**AIM OF THE TASK**
Could you return the data that follows exactly, minus the images?
GIVEN DATA Block Start
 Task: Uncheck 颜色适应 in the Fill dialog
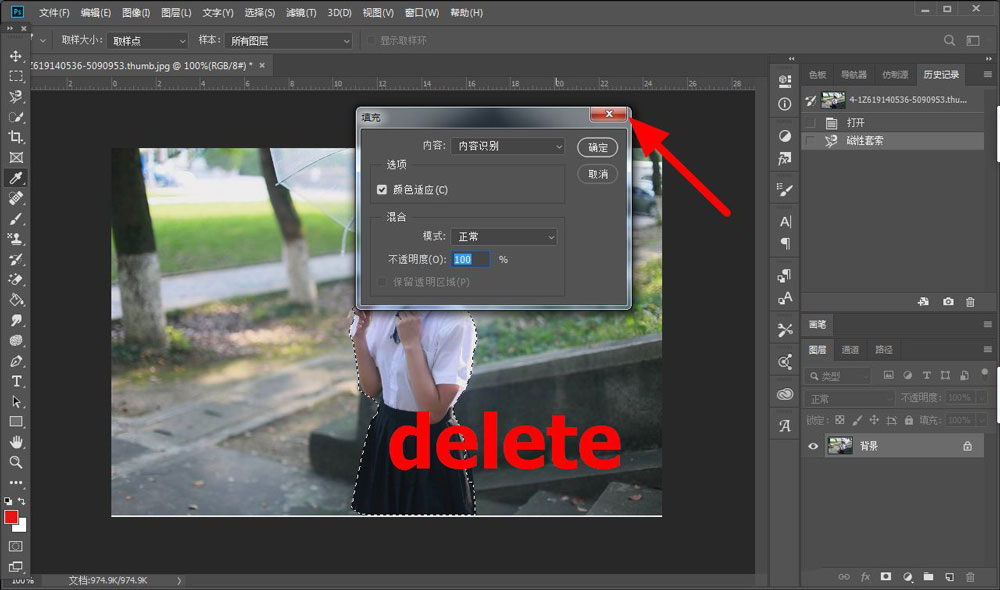(381, 189)

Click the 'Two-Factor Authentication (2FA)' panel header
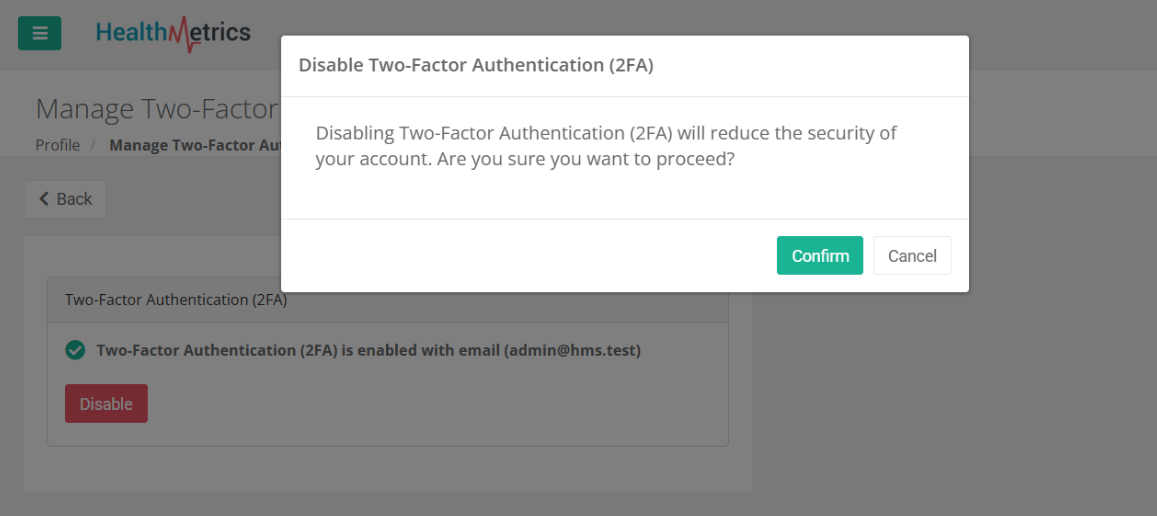tap(176, 300)
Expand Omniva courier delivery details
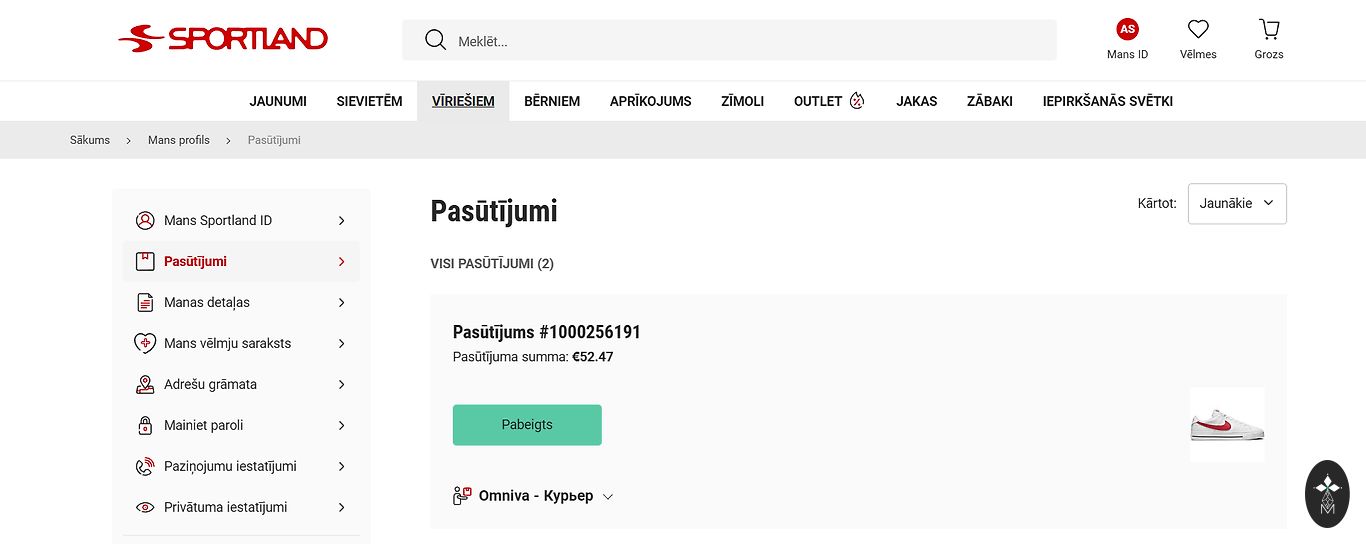1366x544 pixels. (x=608, y=496)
GIVEN DATA Block End
**WRITTEN SOLUTION**
 Task: Uncheck 颜色适应 in the Fill dialog
(381, 189)

Click the 'Two-Factor Authentication (2FA)' panel header
tap(176, 300)
Expand Omniva courier delivery details
1366x544 pixels. (x=608, y=496)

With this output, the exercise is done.